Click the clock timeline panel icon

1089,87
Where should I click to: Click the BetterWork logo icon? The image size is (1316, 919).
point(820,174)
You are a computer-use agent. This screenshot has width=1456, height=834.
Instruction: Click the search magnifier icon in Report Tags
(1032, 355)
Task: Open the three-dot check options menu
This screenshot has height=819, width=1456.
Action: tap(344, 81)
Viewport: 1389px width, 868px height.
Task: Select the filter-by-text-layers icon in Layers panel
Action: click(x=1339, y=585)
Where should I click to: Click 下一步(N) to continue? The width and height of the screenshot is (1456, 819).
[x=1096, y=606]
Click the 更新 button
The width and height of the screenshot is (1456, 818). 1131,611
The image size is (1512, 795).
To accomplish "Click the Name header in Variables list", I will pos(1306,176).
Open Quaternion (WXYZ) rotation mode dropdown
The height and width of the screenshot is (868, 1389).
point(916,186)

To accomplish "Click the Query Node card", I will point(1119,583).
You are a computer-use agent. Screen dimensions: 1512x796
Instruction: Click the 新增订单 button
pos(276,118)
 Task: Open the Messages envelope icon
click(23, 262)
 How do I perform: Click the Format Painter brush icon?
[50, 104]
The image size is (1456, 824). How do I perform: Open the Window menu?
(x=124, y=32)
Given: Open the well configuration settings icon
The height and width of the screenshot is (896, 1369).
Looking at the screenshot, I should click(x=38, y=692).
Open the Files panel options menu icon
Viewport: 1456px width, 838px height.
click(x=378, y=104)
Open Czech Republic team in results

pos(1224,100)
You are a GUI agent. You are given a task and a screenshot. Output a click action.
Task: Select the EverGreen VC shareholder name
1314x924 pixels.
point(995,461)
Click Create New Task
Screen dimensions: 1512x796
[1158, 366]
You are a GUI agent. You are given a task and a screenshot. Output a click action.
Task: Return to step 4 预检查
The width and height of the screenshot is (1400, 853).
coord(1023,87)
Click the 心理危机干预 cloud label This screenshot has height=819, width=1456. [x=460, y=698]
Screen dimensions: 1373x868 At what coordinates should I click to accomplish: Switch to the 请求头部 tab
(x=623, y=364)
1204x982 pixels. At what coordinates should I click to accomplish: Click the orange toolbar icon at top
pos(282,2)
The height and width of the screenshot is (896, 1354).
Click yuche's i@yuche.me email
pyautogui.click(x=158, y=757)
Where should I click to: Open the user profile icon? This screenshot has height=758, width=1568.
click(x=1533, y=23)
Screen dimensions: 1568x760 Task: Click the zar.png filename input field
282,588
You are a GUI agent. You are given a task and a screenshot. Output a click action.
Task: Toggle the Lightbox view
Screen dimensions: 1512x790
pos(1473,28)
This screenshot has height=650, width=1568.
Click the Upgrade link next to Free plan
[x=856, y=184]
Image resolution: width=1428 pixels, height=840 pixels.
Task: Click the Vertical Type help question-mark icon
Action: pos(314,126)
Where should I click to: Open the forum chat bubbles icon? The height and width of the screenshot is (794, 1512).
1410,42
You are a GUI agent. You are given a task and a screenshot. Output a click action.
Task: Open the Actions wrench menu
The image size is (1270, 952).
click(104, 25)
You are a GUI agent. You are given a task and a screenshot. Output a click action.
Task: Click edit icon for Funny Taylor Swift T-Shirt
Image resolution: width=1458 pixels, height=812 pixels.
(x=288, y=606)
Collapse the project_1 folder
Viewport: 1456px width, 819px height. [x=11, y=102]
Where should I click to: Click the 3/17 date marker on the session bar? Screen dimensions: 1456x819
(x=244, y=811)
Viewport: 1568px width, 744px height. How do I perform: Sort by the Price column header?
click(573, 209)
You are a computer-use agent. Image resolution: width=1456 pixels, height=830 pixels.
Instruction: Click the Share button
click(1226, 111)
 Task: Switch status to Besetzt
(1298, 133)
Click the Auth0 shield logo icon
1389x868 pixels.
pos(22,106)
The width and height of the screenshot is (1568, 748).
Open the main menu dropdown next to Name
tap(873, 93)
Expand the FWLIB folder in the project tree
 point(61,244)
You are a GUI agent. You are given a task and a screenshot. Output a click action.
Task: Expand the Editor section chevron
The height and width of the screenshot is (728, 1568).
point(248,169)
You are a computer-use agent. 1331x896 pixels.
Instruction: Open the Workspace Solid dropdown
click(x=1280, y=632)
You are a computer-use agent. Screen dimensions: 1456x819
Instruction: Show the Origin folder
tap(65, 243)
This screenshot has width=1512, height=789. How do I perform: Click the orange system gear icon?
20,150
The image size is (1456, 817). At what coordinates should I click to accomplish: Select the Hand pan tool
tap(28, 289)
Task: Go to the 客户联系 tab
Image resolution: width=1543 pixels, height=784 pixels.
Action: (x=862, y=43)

- _Exercise objective_:
Please give an exact copy of the lines above, beginning with the line containing "Task: Expand the Editor section chevron" and running through the line containing "You are a computer-use agent. Screen dimensions: 1456x819", and of no other lines.

- _Problem solution_:
Task: Expand the Editor section chevron
The height and width of the screenshot is (728, 1568).
point(248,169)
You are a computer-use agent. 1331x896 pixels.
Instruction: Open the Workspace Solid dropdown
click(x=1280, y=632)
You are a computer-use agent. Screen dimensions: 1456x819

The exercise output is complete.